Le petit-fils de Christian Iacono a annoncé qu’il entamait une grève de la faim pour obtenir la libération de son grand-père.

Il arrive en avance, sous un soleil radieux, au rendez-vous fixé à la presse devant le palais de justice de Grasse, dans les Alpes-Maritimes. Tenue décontractée, jeans, baskets et lunettes de soleil sur la tête, mais nerveux et le visage fermé. D’emblée, Gabriel Iacono, 21 ans, donne le ton. «Je viens crier la culpabilité du parquet qui condamne injustement mon grand-père. J’ai tout fait pour lui rendre la liberté, mais le procureur s’acharne. Ce que je veux, c’est qu’on m’entende. À partir de jeudi, j’entame devant le palais de justice une grève de la faim et si on ne m’écoute toujours pas, on me retrouvera à l’hôpital… Je vais me battre jusqu’à la mort.»

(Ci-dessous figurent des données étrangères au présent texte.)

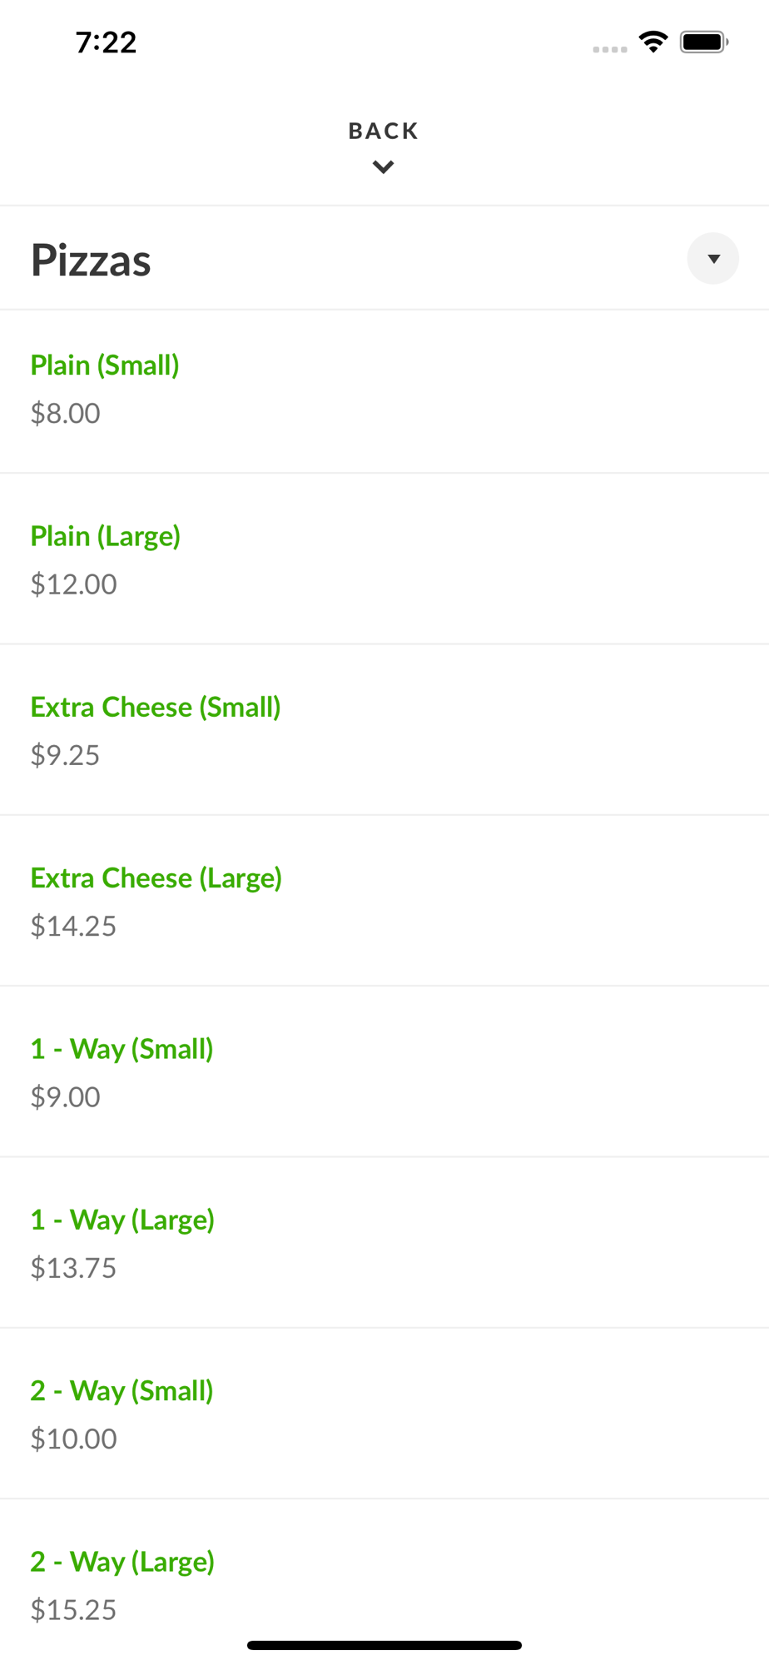769x1665 pixels.
Task: Tap the $13.75 price
Action: point(74,1268)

Jeudi, Jean-Michel Cailliau, procureur de Grasse, a fait appel de la décision du juge d’application des peines de remettre en liberté Christian Iacono. À 76 ans, l’ancien maire de Vence, condamné à deux reprises, purge une peine de neuf ans de prison pour le viol de son petit-fils, Gabriel. Ce que celui-ci nie aujourd’hui avec le dernier désespoir, après l’avoir longtemps accusé. Il réfute une à une toutes les théories sur sa volte-face.
«Mensonge de gosse»

«On dit que ma famille me manipule, mais c’est moi qui suis allé les voir pour leur dire que j’avais menti, martèle-t-il. Et pourquoi mentirais-je aujourd’hui? Il y a un an, mon statut de victime était bien plus favorable, je devais toucher 60.000€ d’indemnités et les gens portaient sur moi un regard compréhensif. Aujourd’hui, ce ne sont qu’insultes et saloperies! J’ai menti quand j’étais gosse, voilà la vérité. Mais la justice n’accepte pas le mot de mensonge, elle n’accorde sa confiance qu’à la parole de l’enfant, sacralisée.»

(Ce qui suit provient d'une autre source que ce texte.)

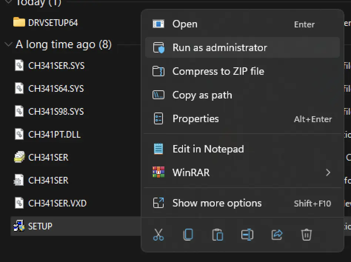Select the CH341SER.VXD file

(57, 203)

Les examens médicaux qui ont établi qu’il pouvait y avoir eu sodomie? «Les seuls experts crédibles n’ont, effectivement, pas exclu cette hypothèse, mais ils ont expliqué aussi que les cicatrices que j’avais pouvaient provenir d’une tout autre origine», rétorque Gabriel. Ses rapports avec son père, susceptible d’avoir instrumentalisé son fils pour régler ses propres comptes avec son père à lui? «Aujourd’hui, je n’ai plus aucun rapport avec lui, il passe son temps à m’insulter sur les blogs.»

L’avocat (déjà le quatrième) du jeune homme, Luc Febbraro, l’a mis en garde contre les risques d’une grève de la faim. «J’ai vu le film sur Outreau et c’est vrai que ça fait peur, répond Gabriel. Mais ceux qui me connaissent savent que j’irai au bout.»